A two-door Cerato with turbocharged power. In theory, it was a novel idea but in execution, Kia’s Koup was more of a high-speed cruiser than a performance car. Despite this, the 1.6-litre turbocharged engine was very alert, producing 152kW and 265Nm.

                                                                           Image: Kia Motors

Unfortunately, it was only good for 0-100km/h in 7.7 seconds, due in part to a six-speed manual transmission which had bizarrely light and deep clutch pedal travel. 

4. Hyundai Veloster 

Not Hyundai’s greatest product. The concept was strange; an asymmetric door hatchback that was less practical in terms of rear-passenger ingress and debussing than any other.

Hyundai said it would be a true hot hatch but although it had a turbocharged engine displacing 1.6-litres and boosting 150kW/265Nm, outputs were shy of Veloster’s rivals and performance even more so.

                                                                     Image: Kia Motors

There was even a dual-clutch transmission of Hyundai’s own making, but somehow Veloster only managed a 0-100km/h time of 7.8 seconds. A curious car which never gained much following in South Africa but could become a future classic due to its rarity. Hyundai still sells Veloster in other global markets. 

5. Hyundai i30N

Very much Hyundai’s greatest moment. A road-going version of the proven WRC competition car, i30 N is everything Hyundai has promised it would be, a true high-performance hatchback with unusually pure levels of driver involvement for a Korean car. 

The styling is brilliantly authentic, with all additional upgrades over a lesser i30 delivering some aerodynamic function or purpose. Performance credentials are in absolutely no doubt, either.

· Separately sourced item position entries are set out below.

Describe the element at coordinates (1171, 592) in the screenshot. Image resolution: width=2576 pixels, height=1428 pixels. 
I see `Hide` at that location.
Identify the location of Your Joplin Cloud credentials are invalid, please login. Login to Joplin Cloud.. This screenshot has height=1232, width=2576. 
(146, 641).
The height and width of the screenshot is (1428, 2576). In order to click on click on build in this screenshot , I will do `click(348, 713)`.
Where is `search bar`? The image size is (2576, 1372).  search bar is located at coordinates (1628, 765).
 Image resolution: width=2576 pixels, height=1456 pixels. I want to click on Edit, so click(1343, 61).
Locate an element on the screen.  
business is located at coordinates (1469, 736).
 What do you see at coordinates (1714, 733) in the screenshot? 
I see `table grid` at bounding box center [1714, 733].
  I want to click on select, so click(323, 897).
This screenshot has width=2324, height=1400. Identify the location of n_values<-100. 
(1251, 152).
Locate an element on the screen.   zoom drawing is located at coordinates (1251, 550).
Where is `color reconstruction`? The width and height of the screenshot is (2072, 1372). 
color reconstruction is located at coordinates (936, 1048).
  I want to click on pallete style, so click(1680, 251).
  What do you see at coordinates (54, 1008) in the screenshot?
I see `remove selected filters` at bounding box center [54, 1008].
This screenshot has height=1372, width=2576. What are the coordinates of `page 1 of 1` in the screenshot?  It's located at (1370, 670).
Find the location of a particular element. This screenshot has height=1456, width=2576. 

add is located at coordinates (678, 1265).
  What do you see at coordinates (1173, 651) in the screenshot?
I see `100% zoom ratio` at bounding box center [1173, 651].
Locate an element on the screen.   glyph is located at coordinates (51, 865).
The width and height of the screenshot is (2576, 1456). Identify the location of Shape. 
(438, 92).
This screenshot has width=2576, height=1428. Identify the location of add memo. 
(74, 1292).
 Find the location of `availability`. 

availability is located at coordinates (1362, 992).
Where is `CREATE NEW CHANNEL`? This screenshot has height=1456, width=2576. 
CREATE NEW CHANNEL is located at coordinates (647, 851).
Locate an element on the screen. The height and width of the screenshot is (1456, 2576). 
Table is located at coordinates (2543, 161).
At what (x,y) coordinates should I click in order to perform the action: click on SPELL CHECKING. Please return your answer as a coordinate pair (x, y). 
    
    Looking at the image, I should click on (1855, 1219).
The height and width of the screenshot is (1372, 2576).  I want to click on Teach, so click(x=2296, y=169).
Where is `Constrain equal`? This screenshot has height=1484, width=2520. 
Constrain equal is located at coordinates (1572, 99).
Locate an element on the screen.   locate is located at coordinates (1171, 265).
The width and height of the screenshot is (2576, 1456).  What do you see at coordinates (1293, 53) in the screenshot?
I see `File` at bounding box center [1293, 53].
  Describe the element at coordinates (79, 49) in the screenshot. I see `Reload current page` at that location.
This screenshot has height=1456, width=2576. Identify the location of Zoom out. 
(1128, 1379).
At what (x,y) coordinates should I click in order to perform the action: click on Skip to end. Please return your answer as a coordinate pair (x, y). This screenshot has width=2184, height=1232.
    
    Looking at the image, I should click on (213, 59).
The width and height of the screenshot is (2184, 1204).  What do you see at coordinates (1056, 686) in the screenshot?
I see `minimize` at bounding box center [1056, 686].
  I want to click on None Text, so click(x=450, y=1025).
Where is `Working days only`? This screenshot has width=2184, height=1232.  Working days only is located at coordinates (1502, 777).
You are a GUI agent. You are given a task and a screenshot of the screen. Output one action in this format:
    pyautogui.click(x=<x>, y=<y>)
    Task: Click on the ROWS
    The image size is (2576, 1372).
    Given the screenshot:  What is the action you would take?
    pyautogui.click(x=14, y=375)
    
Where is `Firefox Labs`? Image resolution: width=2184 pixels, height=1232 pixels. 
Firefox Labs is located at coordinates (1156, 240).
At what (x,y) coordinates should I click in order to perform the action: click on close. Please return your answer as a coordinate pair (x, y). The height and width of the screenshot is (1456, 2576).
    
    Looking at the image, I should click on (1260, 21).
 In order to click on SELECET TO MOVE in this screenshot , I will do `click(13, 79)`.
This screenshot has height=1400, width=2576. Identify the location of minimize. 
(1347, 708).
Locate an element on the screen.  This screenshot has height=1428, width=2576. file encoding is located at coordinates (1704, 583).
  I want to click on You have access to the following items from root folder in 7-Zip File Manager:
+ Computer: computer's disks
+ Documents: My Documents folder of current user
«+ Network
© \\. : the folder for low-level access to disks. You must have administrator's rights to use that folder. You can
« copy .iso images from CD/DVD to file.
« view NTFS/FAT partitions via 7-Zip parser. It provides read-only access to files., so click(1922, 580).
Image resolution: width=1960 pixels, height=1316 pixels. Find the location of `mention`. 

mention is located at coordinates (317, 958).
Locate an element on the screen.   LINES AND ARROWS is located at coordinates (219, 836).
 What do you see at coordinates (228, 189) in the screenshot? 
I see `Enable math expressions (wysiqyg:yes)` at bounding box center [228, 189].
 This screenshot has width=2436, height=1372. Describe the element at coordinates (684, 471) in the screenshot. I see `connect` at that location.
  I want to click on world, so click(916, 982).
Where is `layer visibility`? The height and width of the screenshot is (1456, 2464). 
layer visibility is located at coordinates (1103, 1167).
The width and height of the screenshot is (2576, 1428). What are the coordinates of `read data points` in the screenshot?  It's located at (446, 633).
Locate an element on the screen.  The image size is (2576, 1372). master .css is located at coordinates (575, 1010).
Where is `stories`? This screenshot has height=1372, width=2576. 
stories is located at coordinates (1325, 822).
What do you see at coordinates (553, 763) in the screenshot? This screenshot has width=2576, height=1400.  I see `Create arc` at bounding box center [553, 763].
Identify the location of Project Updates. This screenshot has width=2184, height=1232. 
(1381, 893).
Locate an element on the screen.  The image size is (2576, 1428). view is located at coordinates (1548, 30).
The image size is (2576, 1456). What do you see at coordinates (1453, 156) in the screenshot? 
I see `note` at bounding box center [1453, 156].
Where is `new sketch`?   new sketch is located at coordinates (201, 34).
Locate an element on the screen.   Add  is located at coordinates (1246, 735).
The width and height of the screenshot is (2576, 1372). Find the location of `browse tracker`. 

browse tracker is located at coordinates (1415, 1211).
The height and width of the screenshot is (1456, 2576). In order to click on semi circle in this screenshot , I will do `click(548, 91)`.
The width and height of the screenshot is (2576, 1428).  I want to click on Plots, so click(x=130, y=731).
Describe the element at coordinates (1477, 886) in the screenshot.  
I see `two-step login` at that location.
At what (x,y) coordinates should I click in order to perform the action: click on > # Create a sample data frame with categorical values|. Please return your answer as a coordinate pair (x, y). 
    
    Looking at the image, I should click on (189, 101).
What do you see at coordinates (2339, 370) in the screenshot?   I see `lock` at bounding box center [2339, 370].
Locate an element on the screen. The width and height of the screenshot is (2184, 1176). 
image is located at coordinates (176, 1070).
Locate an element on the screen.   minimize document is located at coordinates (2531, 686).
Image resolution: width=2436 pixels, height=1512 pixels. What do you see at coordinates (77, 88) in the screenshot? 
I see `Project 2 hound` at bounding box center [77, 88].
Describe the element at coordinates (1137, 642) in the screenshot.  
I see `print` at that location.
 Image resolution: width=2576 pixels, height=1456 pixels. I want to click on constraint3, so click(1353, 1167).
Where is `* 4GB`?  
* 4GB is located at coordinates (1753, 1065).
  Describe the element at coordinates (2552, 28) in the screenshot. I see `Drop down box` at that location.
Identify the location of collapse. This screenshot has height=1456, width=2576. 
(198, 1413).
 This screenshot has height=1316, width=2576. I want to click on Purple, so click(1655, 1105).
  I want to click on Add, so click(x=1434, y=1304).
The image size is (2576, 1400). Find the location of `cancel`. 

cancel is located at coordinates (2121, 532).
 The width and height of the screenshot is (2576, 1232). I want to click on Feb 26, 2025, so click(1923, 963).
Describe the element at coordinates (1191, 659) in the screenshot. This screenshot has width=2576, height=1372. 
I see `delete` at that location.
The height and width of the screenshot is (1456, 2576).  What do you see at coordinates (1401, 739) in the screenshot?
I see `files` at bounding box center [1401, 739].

                                                                              Image: Kia Motors


The 2-litre turbomotor is available in two states of tune (184- and 202kW), whilst there is a limited-slip front differential to harvest agility through corners. Configurability is brilliant too with three suspension settings and drive modes, each setting having a discernibly different feel and delivering what can be likened to a truly a German performance hatchback rivalling package. 

Annoyingly, the i30 N has still not been confirmed for local introduction, but if it was to land here, this is the car which would most certainly alter perceptions of Hyundai as a brand – and Korean cars in general.